The Kennedy Center’s annual New Year’s Eve concert will now be canceled after jazz supergroup the Cookers pulled out in a move that comes as other artists protest the institution’s rebranding tied to President Donald Trump.

The band confirmed on Monday that they had scrapped two sold-out New Year’s Eve performances at the venue, just days after a long-running Christmas Eve concert was also called off. The withdrawals are part of a widening boycott that has seen musicians, dancers, and theater producers distance themselves from the venue.

The immediate trigger is the decision earlier this month by the Kennedy Center board — chaired by Trump himself — to rename the institution the “The Donald J. Trump and The John F. Kennedy Memorial Center for the Performing Arts.” The move prompted swift backlash from Democratic leaders and members of the Kennedy family alike.

Trump’s name was formally added to the building’s façade on December 19.

The Cookers’ official statement on the band’s website stopped short of naming Trump or the venue directly, but invoked jazz’s political roots, saying: “Jazz was born from struggle and from a relentless insistence on freedom: freedom of thought, of expression, and of the full human voice.”

It added: “To everyone who is disappointed or upset, we understand and share your sadness.

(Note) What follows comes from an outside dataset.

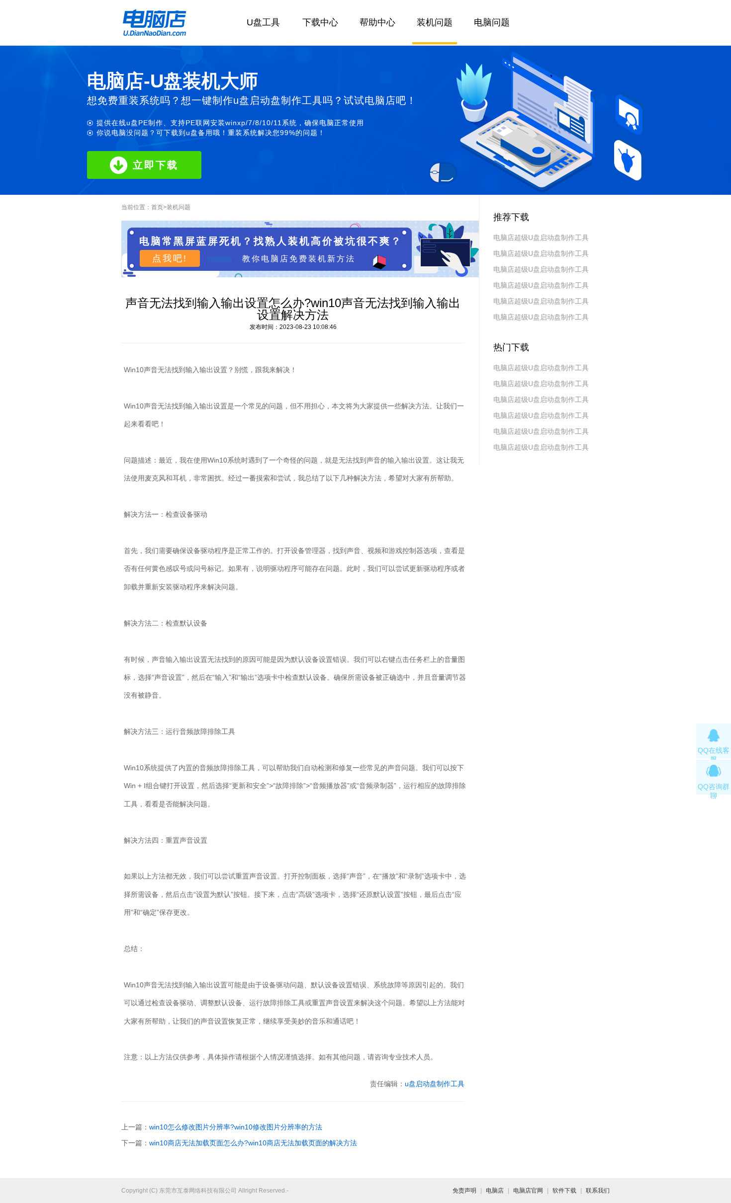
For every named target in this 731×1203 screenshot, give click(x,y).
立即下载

We remain committed to playing music that reaches across divisions rather than deepening them.”

One band member, saxophonist Billy Harper, was less restrained. In comments made during an interview posted to Facebook on Saturday, he said: “I would never even consider performing in a venue bearing a name (and being controlled by the kind of board) that represents overt racism and deliberate destruction of African-American music and culture.”

The backlash has drawn a combative response from Kennedy Center president Richard Grenell, a Trump appointee, who dismissed the boycotts as politically motivated, writing on X Monday: “The arts are for everyone and the left is mad about it,” he wrote, later adding that “Boycotting the Arts to show you support the Arts is a form of derangement syndrome.”

The New Year’s Eve cancellations follow a growing list of high-profile withdrawals, according to the Washington Post. Jazz musician Chuck Redd recently pulled out of his annual Christmas Eve concert, while folk singer Kristy Lee canceled a mid-January appearance.

Since Trump’s return to office and the reshaping of the Kennedy Center board earlier this year, planned performances of Hamilton, a concert by Grammy and Pulitzer Prize winner Rhiannon Giddens, and a show by comedian Issa Rae have also been scratched.